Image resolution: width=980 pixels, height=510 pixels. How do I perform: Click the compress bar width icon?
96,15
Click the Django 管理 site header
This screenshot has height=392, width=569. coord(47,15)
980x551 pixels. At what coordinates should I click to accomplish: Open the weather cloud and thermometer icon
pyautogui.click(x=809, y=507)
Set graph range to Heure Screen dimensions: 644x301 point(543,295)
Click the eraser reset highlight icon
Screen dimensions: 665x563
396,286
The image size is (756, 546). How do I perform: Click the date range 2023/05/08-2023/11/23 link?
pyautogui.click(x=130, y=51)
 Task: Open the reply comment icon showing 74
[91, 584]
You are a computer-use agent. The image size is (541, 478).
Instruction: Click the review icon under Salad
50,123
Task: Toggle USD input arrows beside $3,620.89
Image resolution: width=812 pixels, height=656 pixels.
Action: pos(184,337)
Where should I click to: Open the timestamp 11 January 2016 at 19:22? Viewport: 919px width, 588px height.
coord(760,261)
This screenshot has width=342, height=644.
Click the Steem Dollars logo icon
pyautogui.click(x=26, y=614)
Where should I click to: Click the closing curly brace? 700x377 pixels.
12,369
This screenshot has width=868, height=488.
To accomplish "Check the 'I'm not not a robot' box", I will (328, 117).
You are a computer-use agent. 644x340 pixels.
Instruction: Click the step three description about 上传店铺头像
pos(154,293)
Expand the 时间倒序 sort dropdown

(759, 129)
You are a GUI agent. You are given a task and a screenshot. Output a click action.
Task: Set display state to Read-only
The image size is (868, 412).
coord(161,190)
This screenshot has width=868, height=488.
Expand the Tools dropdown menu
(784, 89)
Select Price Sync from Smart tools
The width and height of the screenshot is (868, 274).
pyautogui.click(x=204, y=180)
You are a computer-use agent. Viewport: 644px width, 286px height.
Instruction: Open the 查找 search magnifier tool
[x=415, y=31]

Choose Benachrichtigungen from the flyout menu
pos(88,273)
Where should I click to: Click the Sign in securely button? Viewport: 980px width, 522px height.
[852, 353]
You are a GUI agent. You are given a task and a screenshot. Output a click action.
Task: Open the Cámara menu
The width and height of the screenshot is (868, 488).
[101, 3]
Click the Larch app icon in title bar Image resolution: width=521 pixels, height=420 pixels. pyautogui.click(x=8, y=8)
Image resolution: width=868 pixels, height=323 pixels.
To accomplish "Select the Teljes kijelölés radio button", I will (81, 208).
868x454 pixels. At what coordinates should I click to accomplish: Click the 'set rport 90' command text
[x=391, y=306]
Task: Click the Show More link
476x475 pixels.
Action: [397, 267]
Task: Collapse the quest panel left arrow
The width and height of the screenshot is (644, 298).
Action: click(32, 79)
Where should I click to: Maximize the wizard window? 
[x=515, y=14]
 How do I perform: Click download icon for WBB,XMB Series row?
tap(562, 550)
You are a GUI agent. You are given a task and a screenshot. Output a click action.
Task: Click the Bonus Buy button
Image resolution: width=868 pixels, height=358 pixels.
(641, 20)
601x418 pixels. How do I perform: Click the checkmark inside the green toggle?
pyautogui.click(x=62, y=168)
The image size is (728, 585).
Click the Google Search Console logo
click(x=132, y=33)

* **WHAT YOU WILL DO**: Search the data for the word "Select" and copy each line where it appears.

* **EXERCISE RESPONSE**:
Select Price Sync from Smart tools
To accomplish "Select the Teljes kijelölés radio button", I will (81, 208).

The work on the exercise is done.